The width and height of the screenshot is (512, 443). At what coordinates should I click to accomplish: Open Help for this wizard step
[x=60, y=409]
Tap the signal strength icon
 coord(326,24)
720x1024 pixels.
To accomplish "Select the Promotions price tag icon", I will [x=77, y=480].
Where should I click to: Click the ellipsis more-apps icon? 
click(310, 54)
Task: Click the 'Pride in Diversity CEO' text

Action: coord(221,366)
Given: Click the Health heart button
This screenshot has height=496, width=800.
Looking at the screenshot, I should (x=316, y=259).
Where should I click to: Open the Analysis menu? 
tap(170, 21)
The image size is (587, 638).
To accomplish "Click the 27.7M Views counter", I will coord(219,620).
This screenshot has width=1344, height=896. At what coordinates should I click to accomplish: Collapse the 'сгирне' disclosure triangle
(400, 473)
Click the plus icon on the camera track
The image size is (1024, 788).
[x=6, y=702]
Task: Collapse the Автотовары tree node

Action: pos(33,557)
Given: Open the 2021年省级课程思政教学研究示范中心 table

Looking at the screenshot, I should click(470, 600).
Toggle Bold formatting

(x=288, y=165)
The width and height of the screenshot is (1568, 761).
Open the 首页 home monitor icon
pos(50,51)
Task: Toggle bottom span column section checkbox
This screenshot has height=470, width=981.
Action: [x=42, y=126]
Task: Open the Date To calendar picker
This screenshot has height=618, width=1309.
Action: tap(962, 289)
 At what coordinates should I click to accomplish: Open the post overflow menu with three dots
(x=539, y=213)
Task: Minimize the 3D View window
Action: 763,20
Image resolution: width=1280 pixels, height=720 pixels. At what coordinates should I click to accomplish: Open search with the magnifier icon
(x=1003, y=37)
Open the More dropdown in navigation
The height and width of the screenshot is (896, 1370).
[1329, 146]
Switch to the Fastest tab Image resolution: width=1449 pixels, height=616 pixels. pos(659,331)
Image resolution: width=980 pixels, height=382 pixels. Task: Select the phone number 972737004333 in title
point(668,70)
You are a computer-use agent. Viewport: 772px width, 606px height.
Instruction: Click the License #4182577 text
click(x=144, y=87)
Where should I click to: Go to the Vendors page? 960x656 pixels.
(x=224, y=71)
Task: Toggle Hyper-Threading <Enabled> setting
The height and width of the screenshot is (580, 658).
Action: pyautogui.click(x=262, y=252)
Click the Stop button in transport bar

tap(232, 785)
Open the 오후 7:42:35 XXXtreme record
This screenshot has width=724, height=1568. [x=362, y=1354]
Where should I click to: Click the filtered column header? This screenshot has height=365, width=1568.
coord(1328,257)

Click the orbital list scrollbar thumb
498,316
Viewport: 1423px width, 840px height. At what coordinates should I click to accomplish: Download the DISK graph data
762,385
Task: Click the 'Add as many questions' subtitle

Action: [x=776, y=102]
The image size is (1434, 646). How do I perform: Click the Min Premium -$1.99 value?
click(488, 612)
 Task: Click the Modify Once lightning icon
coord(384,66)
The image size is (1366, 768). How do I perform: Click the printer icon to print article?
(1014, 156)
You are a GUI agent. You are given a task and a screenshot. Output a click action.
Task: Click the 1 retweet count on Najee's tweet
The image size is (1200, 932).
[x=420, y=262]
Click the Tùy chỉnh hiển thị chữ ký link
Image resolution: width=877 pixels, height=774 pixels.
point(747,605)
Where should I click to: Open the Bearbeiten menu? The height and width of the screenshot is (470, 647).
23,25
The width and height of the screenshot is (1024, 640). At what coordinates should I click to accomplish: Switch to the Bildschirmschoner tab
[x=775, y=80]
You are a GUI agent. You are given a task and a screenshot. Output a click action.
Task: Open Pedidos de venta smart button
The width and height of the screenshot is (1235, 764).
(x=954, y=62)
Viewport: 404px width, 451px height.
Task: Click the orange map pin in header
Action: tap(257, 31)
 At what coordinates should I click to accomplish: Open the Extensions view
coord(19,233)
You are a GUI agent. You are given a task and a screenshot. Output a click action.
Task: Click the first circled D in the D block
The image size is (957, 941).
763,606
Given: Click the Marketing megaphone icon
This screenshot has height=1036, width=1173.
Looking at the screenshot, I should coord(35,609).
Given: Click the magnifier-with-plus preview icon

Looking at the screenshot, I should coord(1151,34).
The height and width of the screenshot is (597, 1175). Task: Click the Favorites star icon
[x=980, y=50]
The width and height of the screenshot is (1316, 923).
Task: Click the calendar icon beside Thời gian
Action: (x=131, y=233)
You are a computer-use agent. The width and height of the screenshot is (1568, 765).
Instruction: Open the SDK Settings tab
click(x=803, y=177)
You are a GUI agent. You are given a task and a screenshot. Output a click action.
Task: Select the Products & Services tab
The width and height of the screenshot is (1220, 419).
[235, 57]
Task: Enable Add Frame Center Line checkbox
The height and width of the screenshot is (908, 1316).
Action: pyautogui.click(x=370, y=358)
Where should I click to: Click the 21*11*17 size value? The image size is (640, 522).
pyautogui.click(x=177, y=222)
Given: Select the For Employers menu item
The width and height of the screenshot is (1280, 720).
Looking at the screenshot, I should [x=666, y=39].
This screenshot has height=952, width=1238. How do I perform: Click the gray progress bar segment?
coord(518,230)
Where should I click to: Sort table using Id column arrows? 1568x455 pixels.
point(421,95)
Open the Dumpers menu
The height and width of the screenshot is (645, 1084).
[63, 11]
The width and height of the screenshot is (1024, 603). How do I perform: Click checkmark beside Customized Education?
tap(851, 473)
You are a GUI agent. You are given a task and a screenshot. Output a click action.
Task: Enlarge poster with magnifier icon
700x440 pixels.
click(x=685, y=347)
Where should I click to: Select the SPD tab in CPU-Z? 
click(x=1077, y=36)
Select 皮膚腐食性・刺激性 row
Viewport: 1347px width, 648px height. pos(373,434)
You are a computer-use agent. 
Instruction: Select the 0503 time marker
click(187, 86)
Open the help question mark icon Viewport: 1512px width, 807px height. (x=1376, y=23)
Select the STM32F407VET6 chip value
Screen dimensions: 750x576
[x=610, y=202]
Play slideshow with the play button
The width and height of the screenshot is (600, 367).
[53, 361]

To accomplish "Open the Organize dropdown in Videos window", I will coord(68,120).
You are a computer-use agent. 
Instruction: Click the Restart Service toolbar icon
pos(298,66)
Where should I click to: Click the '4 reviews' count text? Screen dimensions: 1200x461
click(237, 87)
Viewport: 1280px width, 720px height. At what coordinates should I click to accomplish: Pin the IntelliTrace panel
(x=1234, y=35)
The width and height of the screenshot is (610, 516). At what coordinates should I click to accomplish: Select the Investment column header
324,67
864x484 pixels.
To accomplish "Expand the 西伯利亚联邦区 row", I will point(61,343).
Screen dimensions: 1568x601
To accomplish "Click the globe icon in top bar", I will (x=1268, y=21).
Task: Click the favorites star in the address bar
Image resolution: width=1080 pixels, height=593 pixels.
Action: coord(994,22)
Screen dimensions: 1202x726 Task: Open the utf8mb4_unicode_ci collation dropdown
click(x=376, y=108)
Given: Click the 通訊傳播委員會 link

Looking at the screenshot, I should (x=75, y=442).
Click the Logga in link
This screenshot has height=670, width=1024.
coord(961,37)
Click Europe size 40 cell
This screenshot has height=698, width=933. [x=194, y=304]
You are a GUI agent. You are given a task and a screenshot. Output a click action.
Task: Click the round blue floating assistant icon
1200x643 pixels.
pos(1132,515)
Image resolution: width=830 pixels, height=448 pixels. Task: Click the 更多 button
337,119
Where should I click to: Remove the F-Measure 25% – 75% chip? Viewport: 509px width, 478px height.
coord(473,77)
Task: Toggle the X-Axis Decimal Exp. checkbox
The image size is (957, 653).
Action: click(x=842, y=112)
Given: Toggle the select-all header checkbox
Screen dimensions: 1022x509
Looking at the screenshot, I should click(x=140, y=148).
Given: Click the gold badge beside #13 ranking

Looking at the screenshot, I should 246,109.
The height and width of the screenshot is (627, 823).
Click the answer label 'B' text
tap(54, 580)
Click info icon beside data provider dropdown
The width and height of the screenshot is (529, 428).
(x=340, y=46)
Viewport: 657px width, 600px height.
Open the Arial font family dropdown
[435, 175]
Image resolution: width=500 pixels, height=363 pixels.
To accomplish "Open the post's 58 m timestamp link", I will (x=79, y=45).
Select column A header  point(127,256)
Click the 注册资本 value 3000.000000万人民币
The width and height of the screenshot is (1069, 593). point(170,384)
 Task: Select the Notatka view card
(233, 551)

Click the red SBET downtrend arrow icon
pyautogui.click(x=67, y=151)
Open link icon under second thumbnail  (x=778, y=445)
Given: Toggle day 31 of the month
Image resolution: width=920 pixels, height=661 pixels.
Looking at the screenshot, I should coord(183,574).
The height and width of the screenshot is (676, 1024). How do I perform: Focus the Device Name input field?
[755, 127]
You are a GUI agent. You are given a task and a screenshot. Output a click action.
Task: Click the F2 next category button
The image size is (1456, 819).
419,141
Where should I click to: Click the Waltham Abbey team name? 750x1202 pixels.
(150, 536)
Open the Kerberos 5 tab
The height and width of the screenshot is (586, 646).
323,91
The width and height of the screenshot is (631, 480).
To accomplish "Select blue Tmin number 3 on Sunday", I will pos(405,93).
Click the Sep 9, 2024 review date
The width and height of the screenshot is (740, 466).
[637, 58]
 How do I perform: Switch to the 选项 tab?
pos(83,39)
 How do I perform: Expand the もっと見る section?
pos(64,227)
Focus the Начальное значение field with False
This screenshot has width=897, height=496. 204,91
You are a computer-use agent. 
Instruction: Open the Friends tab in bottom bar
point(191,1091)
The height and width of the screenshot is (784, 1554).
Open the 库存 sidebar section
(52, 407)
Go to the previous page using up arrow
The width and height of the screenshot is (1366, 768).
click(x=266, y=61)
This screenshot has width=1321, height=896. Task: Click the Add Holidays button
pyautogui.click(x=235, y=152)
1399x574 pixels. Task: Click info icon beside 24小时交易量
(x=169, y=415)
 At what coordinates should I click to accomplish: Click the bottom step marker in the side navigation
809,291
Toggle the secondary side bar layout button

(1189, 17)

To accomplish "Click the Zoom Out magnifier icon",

- WORK ITEM: Start at the first line of the entries above. Set down each line exactly through the one with "The image size is (587, 638).", and stop there.

- RESULT OF THIS EXERCISE:
The width and height of the screenshot is (512, 443). At what coordinates should I click to accomplish: Open Help for this wizard step
[x=60, y=409]
Tap the signal strength icon
 coord(326,24)
720x1024 pixels.
To accomplish "Select the Promotions price tag icon", I will [x=77, y=480].
Where should I click to: Click the ellipsis more-apps icon? 
click(310, 54)
Task: Click the 'Pride in Diversity CEO' text

Action: coord(221,366)
Given: Click the Health heart button
This screenshot has height=496, width=800.
Looking at the screenshot, I should (x=316, y=259).
Where should I click to: Open the Analysis menu? 
tap(170, 21)
The image size is (587, 638).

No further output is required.